__DATA FOR REVIEW__:
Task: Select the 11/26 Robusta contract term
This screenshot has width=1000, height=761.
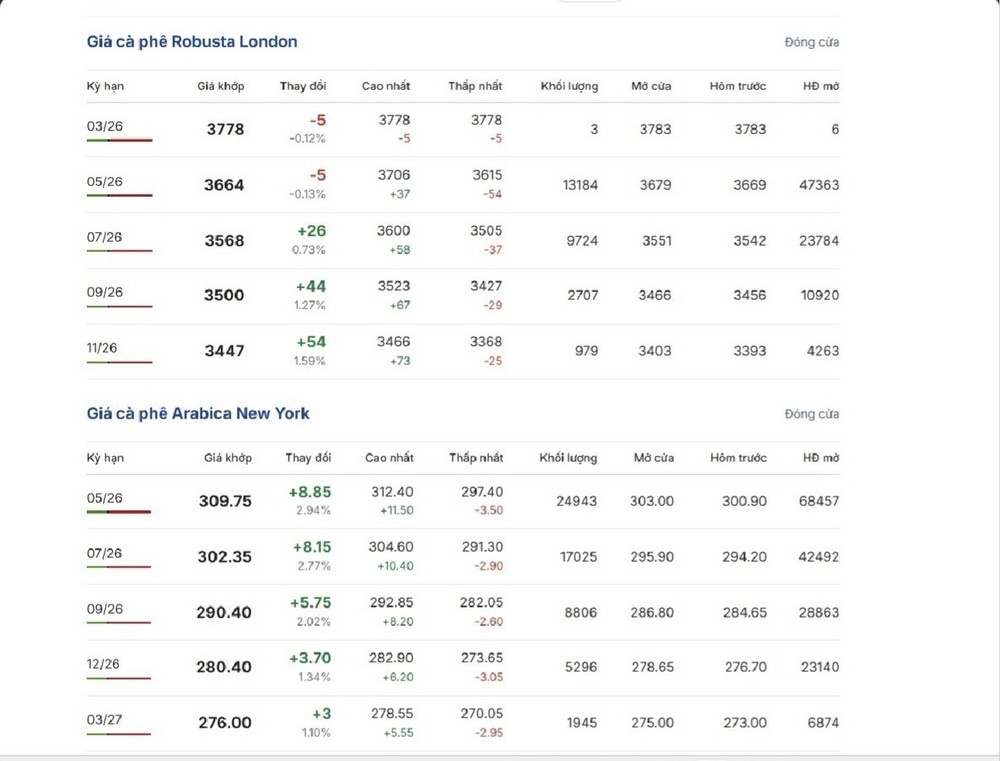Action: pos(102,348)
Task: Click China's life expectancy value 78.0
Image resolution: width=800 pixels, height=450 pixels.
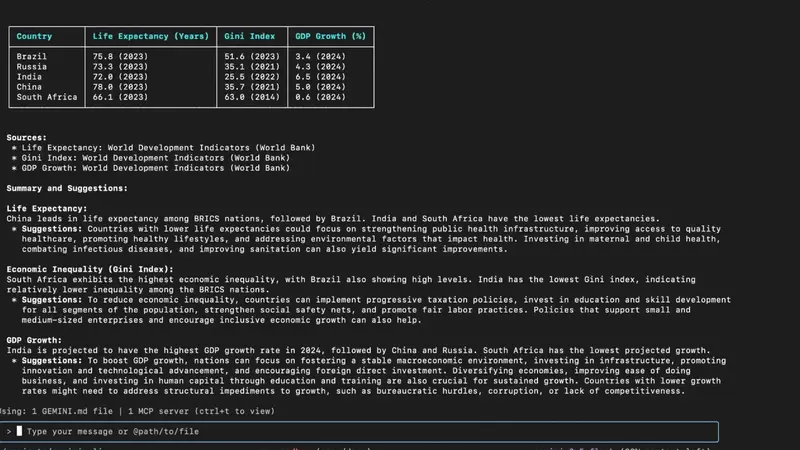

__YOUR ASSIGNMENT__: Every entry above has to be repeated exactly, apart from its pictures.

__WRITTEN SOLUTION__:
Task: Select the 11/26 Robusta contract term
This screenshot has width=1000, height=761.
Action: pos(102,348)
Task: Click China's life expectancy value 78.0
Image resolution: width=800 pixels, height=450 pixels.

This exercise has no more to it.